:: RECORDS PROVIDED ::
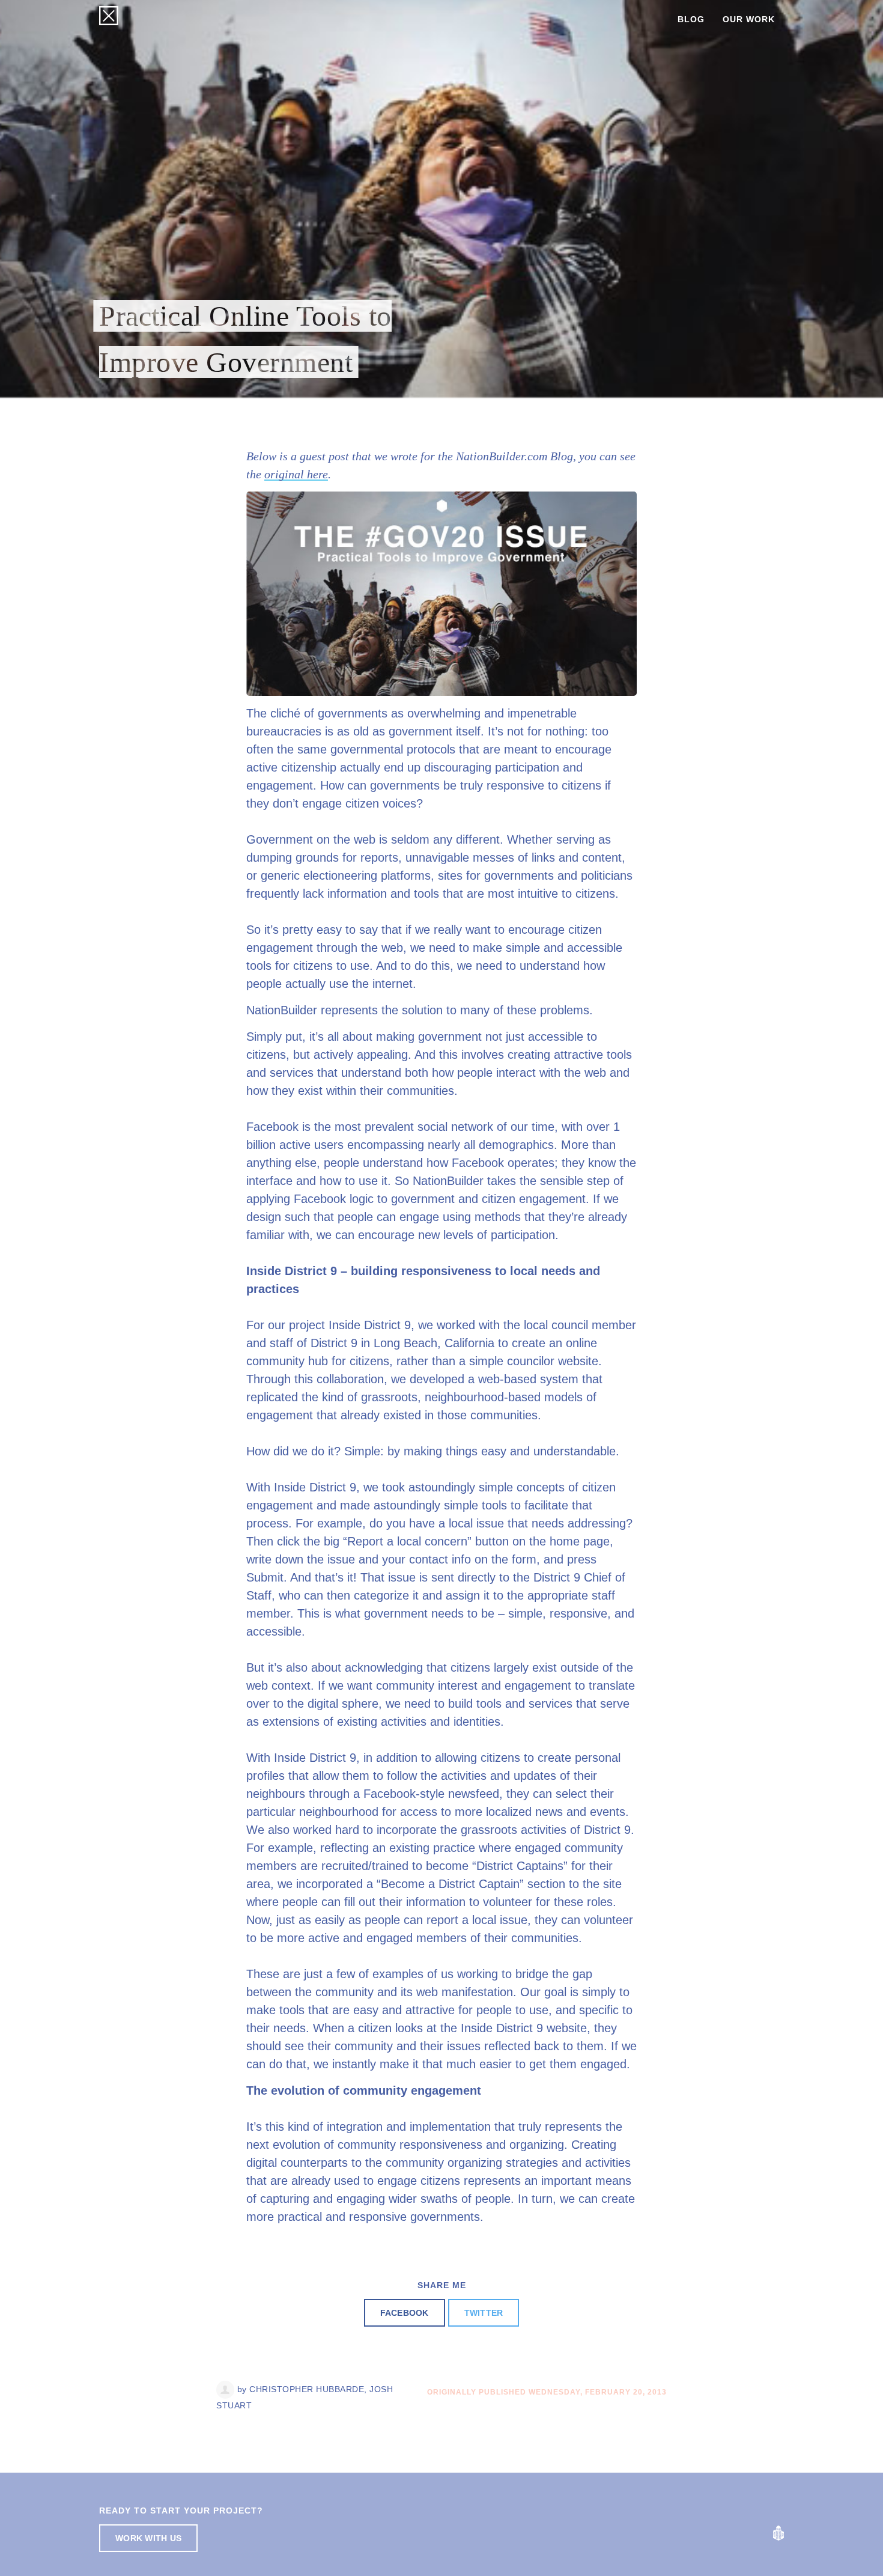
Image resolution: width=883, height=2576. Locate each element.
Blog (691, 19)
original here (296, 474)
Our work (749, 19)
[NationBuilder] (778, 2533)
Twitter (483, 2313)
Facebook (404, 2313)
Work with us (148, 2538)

:: YOUR TASK ::
The records above should be returned word for word, with every picture left out.

:: SOLUTION FOR THIS TASK ::
Image resolution: width=883, height=2576. Locate each element.
Blog (691, 19)
original here (296, 474)
Our work (749, 19)
[NationBuilder] (778, 2533)
Twitter (483, 2313)
Facebook (404, 2313)
Work with us (148, 2538)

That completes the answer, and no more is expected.